* Your goal
Going down the data below, set down exactly the line with "At what coordinates should I click to accomplish: Open the Data" and each line after it through the line with "Open the profile"; no other lines.

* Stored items
-----
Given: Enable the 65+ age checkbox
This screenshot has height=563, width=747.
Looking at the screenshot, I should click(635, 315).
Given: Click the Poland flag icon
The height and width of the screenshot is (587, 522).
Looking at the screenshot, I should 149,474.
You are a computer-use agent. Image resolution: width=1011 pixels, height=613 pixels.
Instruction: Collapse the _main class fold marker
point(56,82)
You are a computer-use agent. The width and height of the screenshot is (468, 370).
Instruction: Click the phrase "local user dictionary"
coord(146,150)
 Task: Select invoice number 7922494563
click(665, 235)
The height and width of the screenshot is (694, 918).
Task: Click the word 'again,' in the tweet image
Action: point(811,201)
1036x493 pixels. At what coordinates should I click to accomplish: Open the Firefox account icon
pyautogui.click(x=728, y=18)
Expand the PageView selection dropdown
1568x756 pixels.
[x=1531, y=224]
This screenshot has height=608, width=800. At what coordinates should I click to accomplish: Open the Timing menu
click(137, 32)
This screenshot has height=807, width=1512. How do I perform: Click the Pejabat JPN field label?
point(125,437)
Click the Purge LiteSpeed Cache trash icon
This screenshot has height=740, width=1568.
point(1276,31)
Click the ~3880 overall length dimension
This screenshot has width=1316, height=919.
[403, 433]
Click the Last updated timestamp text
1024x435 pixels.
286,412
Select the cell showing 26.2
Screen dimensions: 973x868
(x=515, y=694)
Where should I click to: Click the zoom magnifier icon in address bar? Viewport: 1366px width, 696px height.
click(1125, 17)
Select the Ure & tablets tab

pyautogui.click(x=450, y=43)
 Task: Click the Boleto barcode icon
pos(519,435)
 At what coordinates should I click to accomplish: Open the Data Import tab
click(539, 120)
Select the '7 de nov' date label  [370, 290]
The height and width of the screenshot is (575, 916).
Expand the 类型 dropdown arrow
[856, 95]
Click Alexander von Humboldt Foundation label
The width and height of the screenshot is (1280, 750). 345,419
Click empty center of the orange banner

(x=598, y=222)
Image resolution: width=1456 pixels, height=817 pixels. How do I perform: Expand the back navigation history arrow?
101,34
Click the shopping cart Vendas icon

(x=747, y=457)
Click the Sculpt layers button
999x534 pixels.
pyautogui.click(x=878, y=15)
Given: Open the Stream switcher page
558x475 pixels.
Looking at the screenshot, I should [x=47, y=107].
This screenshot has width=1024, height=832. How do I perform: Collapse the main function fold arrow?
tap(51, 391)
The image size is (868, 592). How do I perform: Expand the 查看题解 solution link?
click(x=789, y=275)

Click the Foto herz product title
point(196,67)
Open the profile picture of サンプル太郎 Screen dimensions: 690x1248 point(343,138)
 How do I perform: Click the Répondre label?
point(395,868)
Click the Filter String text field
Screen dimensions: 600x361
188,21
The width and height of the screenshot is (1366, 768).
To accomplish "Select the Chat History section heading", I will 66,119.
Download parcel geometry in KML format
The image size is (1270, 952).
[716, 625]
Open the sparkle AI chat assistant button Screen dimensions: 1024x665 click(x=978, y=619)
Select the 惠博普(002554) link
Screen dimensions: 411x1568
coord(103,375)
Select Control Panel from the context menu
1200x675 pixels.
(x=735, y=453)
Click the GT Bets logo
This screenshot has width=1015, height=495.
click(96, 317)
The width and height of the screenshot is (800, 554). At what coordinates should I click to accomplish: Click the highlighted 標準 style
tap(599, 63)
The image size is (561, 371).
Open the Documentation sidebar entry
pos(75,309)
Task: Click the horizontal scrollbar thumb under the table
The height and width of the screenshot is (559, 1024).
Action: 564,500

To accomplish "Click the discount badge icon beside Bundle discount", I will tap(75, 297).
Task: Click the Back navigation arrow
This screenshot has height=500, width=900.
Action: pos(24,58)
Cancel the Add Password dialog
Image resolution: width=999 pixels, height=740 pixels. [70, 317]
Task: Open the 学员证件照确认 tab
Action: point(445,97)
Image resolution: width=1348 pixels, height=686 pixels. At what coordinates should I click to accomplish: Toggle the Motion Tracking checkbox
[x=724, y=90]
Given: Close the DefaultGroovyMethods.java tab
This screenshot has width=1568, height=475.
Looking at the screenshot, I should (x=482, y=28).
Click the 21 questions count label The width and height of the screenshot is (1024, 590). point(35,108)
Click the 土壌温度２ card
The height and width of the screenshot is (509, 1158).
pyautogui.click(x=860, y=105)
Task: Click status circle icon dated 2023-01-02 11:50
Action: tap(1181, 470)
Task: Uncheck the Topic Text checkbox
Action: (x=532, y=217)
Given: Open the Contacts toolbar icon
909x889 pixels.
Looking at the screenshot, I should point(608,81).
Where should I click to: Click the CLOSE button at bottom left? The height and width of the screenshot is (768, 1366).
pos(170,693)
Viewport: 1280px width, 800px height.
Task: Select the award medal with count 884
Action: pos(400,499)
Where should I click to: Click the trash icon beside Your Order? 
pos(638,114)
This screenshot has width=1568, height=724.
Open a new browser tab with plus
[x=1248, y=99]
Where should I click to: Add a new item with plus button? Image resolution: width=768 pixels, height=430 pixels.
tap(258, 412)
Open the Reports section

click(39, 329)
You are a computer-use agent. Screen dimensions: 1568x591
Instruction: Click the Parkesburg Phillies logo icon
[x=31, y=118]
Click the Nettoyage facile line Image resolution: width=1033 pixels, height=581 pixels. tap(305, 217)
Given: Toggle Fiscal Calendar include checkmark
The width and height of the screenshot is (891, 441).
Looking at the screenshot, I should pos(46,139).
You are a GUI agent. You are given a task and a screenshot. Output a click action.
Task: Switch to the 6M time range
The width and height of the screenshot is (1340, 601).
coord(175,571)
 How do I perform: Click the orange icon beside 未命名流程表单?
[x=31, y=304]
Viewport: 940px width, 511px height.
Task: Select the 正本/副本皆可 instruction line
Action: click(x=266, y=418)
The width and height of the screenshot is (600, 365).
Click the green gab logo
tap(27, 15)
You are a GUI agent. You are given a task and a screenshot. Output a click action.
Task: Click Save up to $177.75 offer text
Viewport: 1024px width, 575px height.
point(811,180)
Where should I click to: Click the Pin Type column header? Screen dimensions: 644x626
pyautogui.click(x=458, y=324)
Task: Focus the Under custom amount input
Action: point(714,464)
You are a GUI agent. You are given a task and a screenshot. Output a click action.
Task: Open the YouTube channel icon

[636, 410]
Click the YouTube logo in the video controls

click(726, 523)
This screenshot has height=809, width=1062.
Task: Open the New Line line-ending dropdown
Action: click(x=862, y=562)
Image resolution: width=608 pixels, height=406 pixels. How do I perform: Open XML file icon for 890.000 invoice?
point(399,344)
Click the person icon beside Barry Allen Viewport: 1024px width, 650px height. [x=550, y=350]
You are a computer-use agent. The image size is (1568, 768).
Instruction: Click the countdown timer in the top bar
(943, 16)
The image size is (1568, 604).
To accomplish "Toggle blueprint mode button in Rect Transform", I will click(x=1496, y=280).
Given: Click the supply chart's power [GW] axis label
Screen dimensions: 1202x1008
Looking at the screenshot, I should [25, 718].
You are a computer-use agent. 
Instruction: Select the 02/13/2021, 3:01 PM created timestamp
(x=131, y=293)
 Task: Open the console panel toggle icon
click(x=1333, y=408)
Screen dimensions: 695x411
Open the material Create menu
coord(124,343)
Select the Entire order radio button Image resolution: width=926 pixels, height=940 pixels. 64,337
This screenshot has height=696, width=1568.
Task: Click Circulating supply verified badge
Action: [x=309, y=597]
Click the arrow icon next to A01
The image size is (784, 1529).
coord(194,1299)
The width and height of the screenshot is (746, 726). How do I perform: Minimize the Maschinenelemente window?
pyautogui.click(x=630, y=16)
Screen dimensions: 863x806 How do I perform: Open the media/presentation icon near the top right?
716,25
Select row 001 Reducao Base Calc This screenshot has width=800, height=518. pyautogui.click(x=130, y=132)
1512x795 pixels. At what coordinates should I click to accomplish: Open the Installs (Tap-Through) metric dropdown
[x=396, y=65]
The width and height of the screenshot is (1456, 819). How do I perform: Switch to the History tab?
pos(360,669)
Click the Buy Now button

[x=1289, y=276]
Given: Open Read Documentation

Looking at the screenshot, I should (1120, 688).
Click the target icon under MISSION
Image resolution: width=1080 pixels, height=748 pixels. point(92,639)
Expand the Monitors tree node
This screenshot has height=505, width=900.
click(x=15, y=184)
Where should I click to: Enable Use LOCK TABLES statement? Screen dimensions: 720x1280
-----
* Answer for the task
 At what coordinates should I click to accomplish: Open the Data Import tab
click(539, 120)
Select the '7 de nov' date label  [370, 290]
The height and width of the screenshot is (575, 916).
Expand the 类型 dropdown arrow
[856, 95]
Click Alexander von Humboldt Foundation label
The width and height of the screenshot is (1280, 750). 345,419
Click empty center of the orange banner

(x=598, y=222)
Image resolution: width=1456 pixels, height=817 pixels. How do I perform: Expand the back navigation history arrow?
101,34
Click the shopping cart Vendas icon

(x=747, y=457)
Click the Sculpt layers button
999x534 pixels.
pyautogui.click(x=878, y=15)
Given: Open the Stream switcher page
558x475 pixels.
Looking at the screenshot, I should [x=47, y=107].
This screenshot has width=1024, height=832. How do I perform: Collapse the main function fold arrow?
tap(51, 391)
The image size is (868, 592). How do I perform: Expand the 查看题解 solution link?
click(x=789, y=275)

Click the Foto herz product title
point(196,67)
Open the profile picture of サンプル太郎 Screen dimensions: 690x1248 point(343,138)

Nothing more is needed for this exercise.